• **TEXTE**
>>>>
Police de la tolérance zéro: Programme de bonis pour les cadres du SPVM

16 à 18 constats par jour : Voilà les quotas à respecter pour les agents du SPVM. Dans son article sur les bonis réservés aux cadres associés à ces quotas, le journaliste Pierre-André Normandin explique que ce programme de bonis permet aux cadres de recevoir jusqu’à 8% de leur salaire si leurs agents performent suffisamment. Le président de la fraternité des policiers de Montréal s’insurge d’une telle pratique. Il dénonce l’aspect non éthique de cette méthode d’évaluation de rendement chez les cadres.

Coalition Avenir Québec s’est outrée de cette pratique qu’elle qualifie d’indécente. Le député de Shefford affirme qu’il serait plus utile que les policiers emploient leurs temps à retrouver les adolescents (tes) qui fuguent des centres jeunesse — ce qui, bien sûr, nous éloigne du sujet.

Le journaliste commente aussi le fait que ce programme de bonis arrive à point avec une chute notable du nombre de constats enregistrés depuis juin 2014.
<<<<
• **DONNÉES**
>>>>
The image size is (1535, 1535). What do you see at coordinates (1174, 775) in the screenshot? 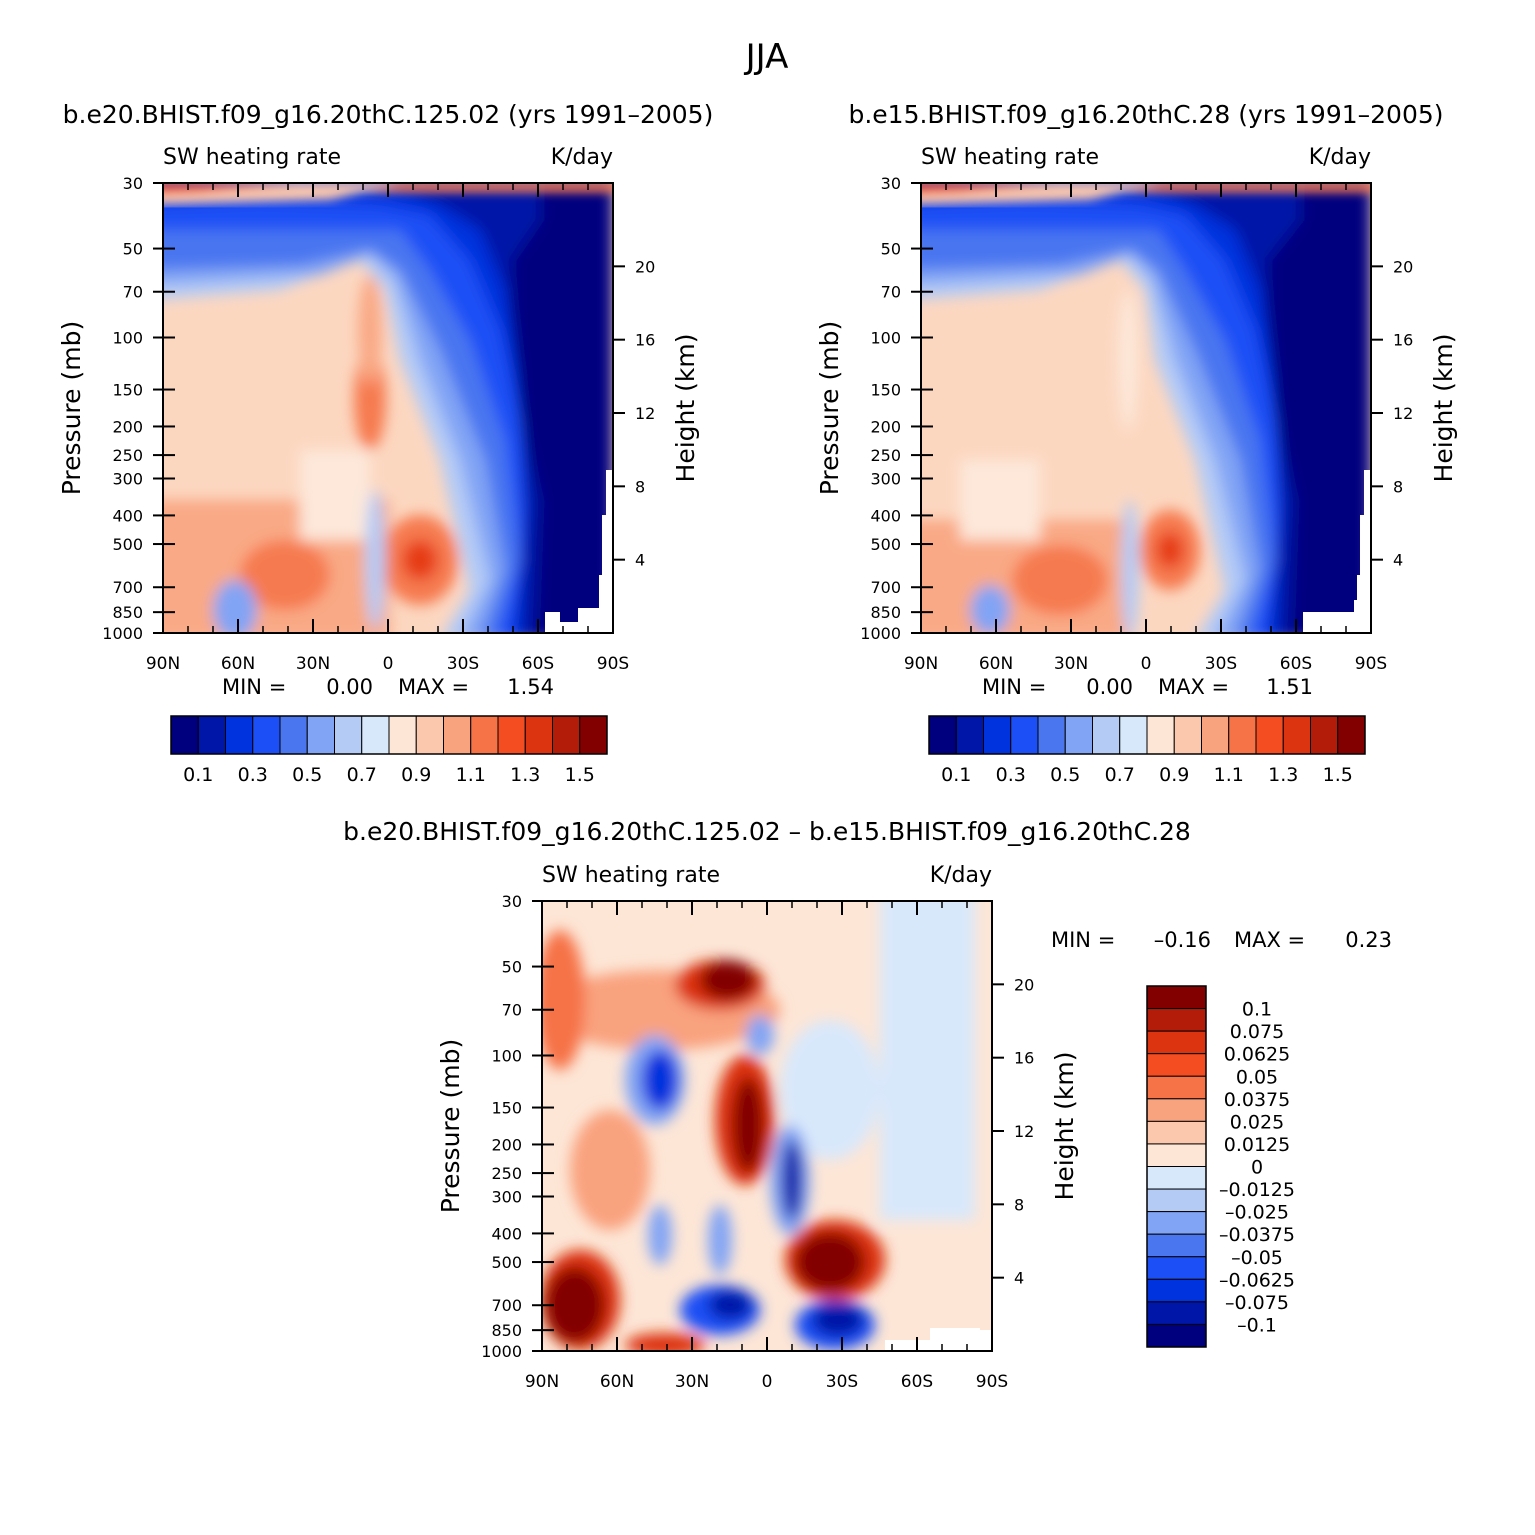
I see `colorbar-label: 0.9` at bounding box center [1174, 775].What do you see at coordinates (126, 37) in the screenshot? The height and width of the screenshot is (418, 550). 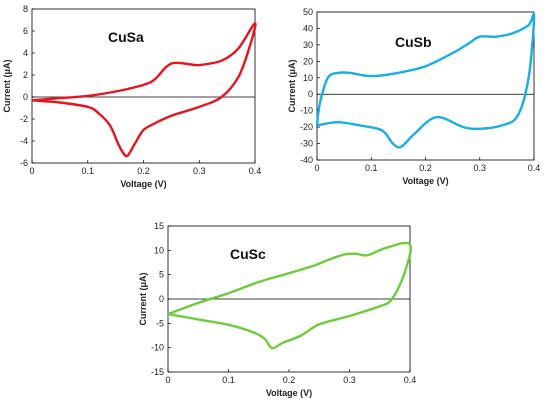 I see `chart-title: CuSa` at bounding box center [126, 37].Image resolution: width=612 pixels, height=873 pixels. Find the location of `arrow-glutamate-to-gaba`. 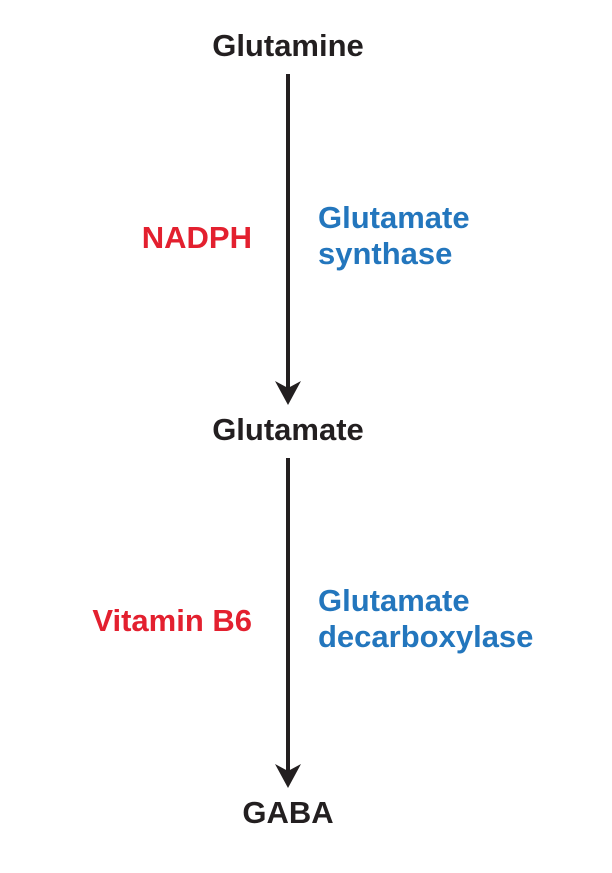

arrow-glutamate-to-gaba is located at coordinates (288, 623).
<<<<
• **CONSIGNE**
Donnez mot pour mot le passage du texte sur les bonis des cadres du SPVM qui commence par « Police de la » et se termine par « éloigne du sujet. ». Vous n'avez pas besoin de la liste.

• **RÉPONSE**
Police de la tolérance zéro: Programme de bonis pour les cadres du SPVM

16 à 18 constats par jour : Voilà les quotas à respecter pour les agents du SPVM. Dans son article sur les bonis réservés aux cadres associés à ces quotas, le journaliste Pierre-André Normandin explique que ce programme de bonis permet aux cadres de recevoir jusqu’à 8% de leur salaire si leurs agents performent suffisamment. Le président de la fraternité des policiers de Montréal s’insurge d’une telle pratique. Il dénonce l’aspect non éthique de cette méthode d’évaluation de rendement chez les cadres.

Coalition Avenir Québec s’est outrée de cette pratique qu’elle qualifie d’indécente. Le député de Shefford affirme qu’il serait plus utile que les policiers emploient leurs temps à retrouver les adolescents (tes) qui fuguent des centres jeunesse — ce qui, bien sûr, nous éloigne du sujet.